In Figure 1 is shown the comparison of the pulsed release of the paroxetine from the hydrogel PHE-Nip3 in two different aqueous solutions of pH 2.9 and 4.6, with the pH pulse 7.4 for 1 hour. In addition to pH 4.6, it is shown a comparison with the pulse of pH 7.4 for 2 hours. In all cases, the additional stimulation of the alternating magnetic field (AMF) is compared.
Scheme 1. Chemical structure of antidepressant drugs.

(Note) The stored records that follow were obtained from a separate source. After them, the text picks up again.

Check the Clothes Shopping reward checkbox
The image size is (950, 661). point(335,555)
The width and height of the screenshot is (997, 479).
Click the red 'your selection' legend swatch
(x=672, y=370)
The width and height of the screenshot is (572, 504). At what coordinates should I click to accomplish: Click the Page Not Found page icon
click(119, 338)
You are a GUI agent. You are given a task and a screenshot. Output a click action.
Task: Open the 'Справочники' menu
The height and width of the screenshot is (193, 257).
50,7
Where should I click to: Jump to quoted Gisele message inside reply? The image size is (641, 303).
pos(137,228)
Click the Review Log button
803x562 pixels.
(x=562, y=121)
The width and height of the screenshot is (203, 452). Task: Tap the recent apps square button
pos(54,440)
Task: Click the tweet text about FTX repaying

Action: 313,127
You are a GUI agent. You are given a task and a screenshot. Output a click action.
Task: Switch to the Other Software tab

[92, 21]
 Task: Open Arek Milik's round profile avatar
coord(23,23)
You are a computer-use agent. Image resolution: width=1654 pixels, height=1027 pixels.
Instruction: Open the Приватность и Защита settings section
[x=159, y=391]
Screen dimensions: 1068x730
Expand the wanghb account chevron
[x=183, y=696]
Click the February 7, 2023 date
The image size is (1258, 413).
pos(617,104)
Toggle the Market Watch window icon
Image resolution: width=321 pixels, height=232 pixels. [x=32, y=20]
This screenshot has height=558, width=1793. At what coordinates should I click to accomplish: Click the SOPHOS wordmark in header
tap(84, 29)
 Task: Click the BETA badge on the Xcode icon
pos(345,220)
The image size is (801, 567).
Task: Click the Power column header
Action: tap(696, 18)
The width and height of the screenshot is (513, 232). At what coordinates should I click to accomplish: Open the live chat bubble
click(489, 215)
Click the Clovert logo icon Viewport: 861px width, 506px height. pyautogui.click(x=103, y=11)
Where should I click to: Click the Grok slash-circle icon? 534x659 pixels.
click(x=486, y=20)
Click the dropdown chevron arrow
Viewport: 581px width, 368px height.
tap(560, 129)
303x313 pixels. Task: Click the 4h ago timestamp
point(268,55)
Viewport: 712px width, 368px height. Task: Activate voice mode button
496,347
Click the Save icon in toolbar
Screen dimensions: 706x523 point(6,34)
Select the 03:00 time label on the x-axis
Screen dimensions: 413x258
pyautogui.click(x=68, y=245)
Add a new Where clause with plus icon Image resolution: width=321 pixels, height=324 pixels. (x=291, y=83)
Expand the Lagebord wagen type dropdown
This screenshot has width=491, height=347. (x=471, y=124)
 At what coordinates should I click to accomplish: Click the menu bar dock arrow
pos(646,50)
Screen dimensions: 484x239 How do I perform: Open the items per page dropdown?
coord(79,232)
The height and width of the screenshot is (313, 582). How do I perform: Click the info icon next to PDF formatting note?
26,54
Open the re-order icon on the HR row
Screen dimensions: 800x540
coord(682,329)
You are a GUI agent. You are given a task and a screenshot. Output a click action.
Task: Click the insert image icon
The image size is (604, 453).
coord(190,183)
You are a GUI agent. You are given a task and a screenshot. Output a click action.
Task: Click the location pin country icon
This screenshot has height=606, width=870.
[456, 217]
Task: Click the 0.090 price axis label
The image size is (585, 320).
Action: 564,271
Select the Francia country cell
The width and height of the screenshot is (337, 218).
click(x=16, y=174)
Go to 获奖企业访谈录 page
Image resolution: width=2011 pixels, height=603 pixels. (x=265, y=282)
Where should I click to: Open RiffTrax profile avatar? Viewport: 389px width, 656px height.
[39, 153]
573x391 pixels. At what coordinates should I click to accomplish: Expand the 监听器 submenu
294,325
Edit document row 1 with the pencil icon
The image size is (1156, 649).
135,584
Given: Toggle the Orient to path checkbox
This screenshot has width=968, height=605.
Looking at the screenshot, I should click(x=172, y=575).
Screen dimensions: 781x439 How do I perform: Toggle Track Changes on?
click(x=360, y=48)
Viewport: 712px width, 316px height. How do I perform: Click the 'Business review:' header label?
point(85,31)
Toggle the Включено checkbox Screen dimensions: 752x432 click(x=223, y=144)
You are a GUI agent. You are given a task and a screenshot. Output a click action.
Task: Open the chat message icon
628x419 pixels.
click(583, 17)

From the beginning it is immediately evident that the release of the drug is greater in the more acidic solution (pH 2.9) and that the released quantity becomes significantly higher when an appropriate external AMF of low frequency (20 kHz, 50W) is applied. In general, the application of the AMF produces an increase in the percentage of release, especially at the first stage of the pulsed release [2,9]. This because the energy induced by the AMF can cause an improved permeability control mechanism due to oscillation or vibration of the network-embedded CoFe2O4 magnetic nanoparticles [4,6]. This in turn may cause twisting and/or displacement of the polymeric chains, resulting in an enhancement of the diffusion process. According to other researchers, the magnetically-induced deformation of the hydrogel is a result of the elastic oscillation or vibration of the embedded magnetic nanoparticles resulting in mechanical deformation of the hydrogel to squeeze out the drug (26-28). On the other hand, the release into solution at pH 4.6 is significantly lower for a long period of time. Only the change of external solution to pH 7.4 (first pH pulse of 1 hour) leads to a significant increase in the paroxetine release which is even greater if the residence time in contact with the hydrogel is doubled to two hours: compared with 1-hour, pulses of 2-hours ensure a higher percentage of the drug in solution. The return to conditions of acidic pH (2.9 and 4.6) restores the release for the successive period of days, while the further pulse to pH 7.4 reproduces the burst in drug release. Finally, in the last pH pulse performed at stage 3, the PBS solution at pH 7.4 has been in contact for a long period of days to allow the complete release of the drug from the hydrogel. This sustained release has required a few days, despite the speeding of the AMF force .
Of course, all the stepwise process is to be related to chemical equilibria of all ionic/ionizable species involved and their base strength. Paroxetine, being a strong base (logK 9.77) [9,29], remains mostly in the protonated state in all considered pH conditions. This species, interacting ionically to some extent with the ionized COO- groups of the swollen hydrogel, allows the collapse of the whole structure with the formation of a drug-polymer adduct of chemical stability. Possible pH variation of a solution containing the adduct may shift the protonation equilibrium of the hydrogel towards the ionised form if the pH > pKa (pKa of the hydrogel) [2,9] with the consequence of an increase in swellability and a greater release of the drug in solution; on the other hand, at pH < pKa the hydrogel involves a charge neutralization with a consequent shrinking phenomenon and a greater availability of the free drug in solution. All this is consistent with the data reported in Figure 1.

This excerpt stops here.